## WRITTEN REQUEST
Update the lines starting with the line containing "You are a computer-use agent. The width" and going on through the last line, replacing "Reblog" with "Share" and leaving everything else unchanged.

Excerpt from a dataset
---+---

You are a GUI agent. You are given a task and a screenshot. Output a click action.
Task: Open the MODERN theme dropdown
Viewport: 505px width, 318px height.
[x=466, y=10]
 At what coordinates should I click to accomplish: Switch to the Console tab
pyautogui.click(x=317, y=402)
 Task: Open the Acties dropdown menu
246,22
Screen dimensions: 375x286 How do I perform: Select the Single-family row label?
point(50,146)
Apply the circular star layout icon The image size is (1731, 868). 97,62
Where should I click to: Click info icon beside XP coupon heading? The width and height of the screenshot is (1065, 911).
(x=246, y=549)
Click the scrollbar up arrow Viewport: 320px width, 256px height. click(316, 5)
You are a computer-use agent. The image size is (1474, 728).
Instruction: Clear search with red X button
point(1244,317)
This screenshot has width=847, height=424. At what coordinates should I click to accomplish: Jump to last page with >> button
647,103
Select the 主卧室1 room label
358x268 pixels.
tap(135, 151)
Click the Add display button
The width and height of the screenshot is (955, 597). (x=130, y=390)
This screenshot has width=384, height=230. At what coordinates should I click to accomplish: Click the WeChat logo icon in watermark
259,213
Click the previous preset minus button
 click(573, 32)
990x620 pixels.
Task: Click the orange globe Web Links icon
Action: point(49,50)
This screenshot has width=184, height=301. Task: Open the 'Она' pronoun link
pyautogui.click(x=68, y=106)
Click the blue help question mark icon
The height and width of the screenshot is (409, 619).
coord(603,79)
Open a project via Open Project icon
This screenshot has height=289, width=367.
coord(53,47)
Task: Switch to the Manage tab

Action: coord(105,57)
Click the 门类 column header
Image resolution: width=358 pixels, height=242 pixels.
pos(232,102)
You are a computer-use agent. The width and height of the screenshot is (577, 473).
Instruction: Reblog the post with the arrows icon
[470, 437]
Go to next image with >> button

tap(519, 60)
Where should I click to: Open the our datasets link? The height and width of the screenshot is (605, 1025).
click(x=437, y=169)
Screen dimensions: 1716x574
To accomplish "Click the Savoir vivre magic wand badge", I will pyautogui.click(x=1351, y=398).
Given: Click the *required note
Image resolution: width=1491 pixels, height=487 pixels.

---+---

## SOLUTION FOR THIS TASK
You are a computer-use agent. The width and height of the screenshot is (577, 473).
Instruction: Share the post with the arrows icon
[470, 437]
Go to next image with >> button

tap(519, 60)
Where should I click to: Open the our datasets link? The height and width of the screenshot is (605, 1025).
click(x=437, y=169)
Screen dimensions: 1716x574
To accomplish "Click the Savoir vivre magic wand badge", I will pyautogui.click(x=1351, y=398).
Given: Click the *required note
Image resolution: width=1491 pixels, height=487 pixels.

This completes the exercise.